Instructions to follow => Take each line of the entries below that contains "screenshot" and copy it.

Collected data:

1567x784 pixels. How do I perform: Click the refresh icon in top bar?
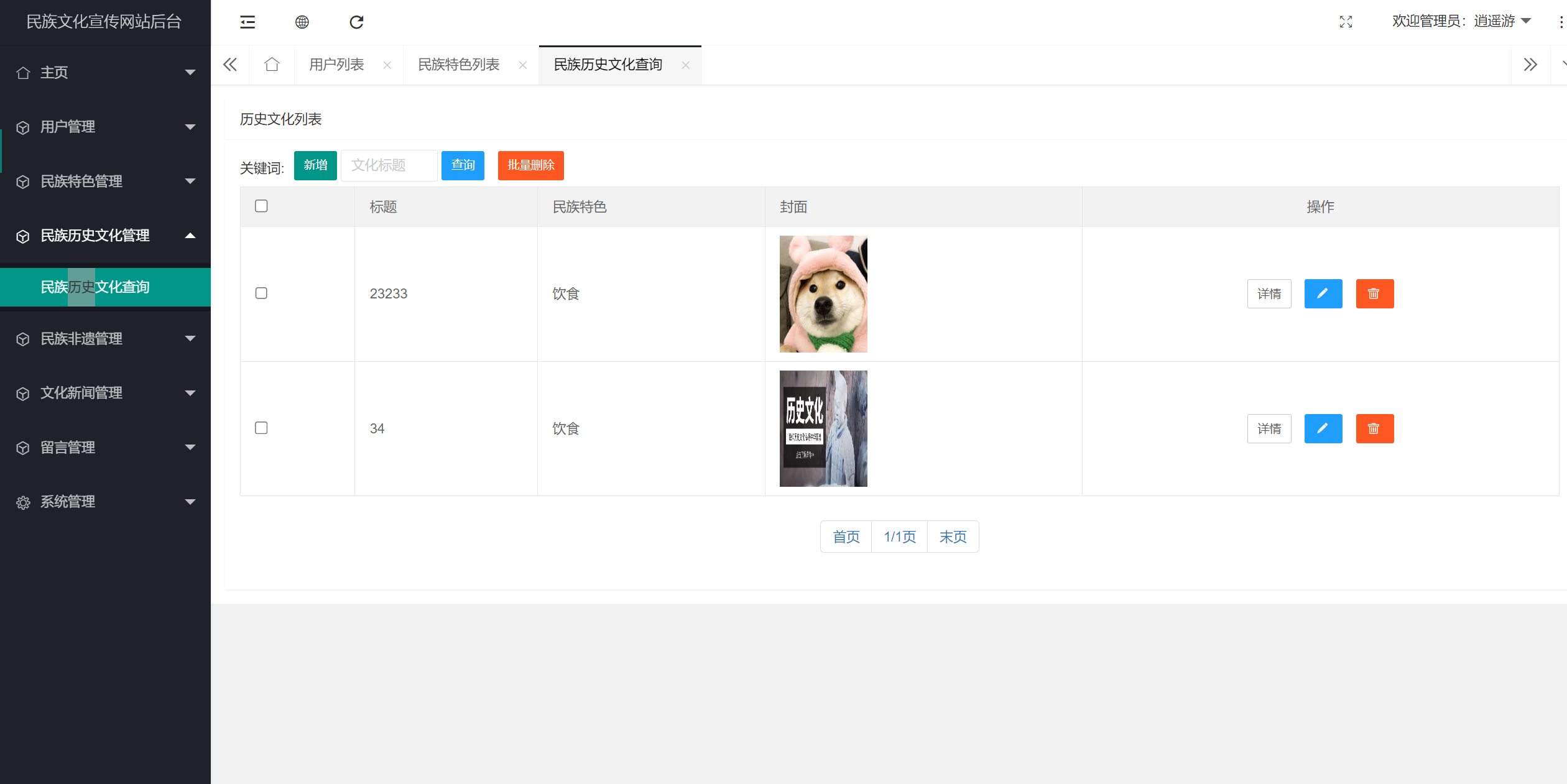pyautogui.click(x=356, y=22)
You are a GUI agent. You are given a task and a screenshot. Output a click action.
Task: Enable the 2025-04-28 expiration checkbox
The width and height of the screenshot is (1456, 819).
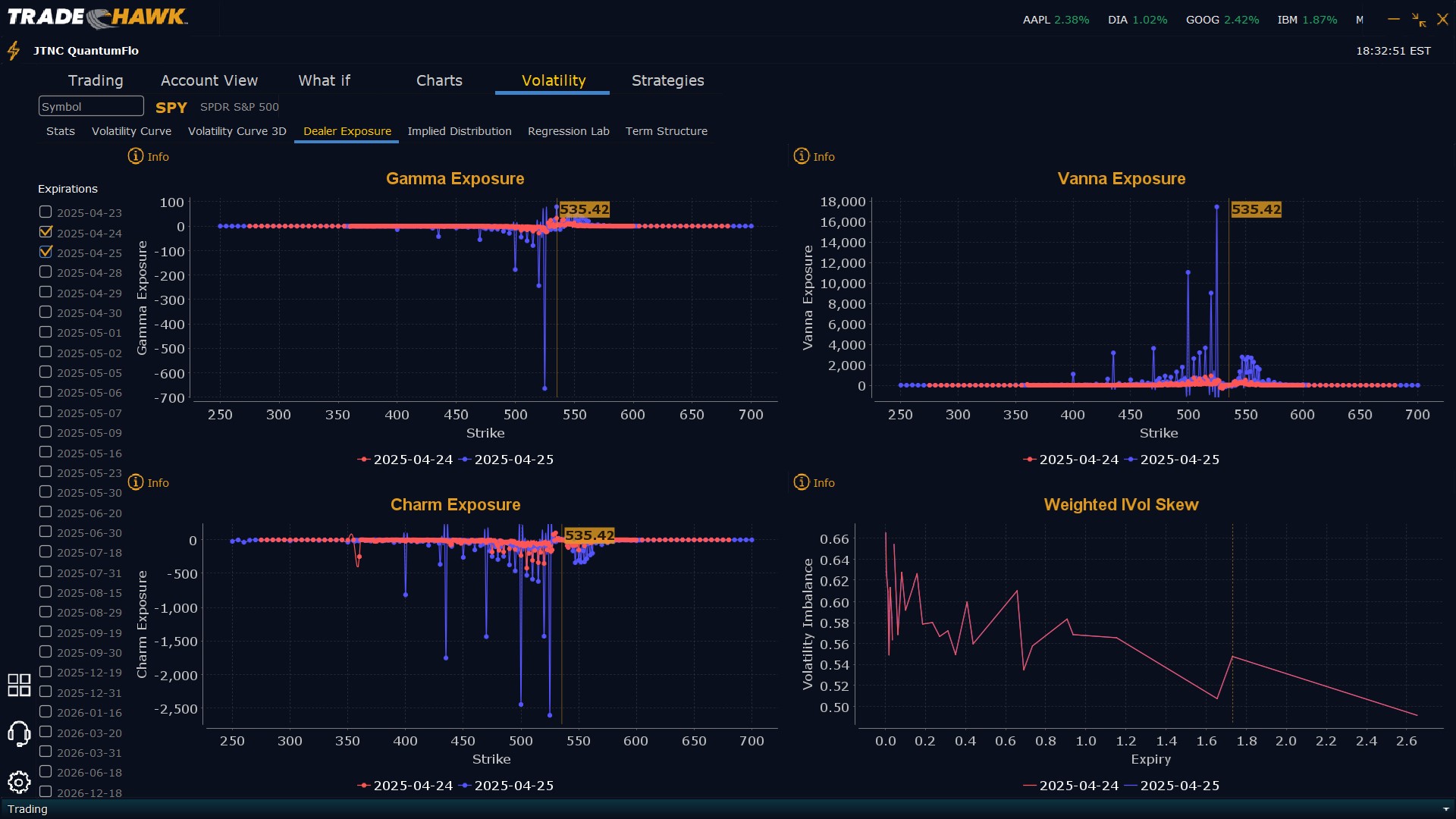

Task response =>
You are a GUI agent. You are given a task and a screenshot. Output a click action.
The width and height of the screenshot is (1456, 819).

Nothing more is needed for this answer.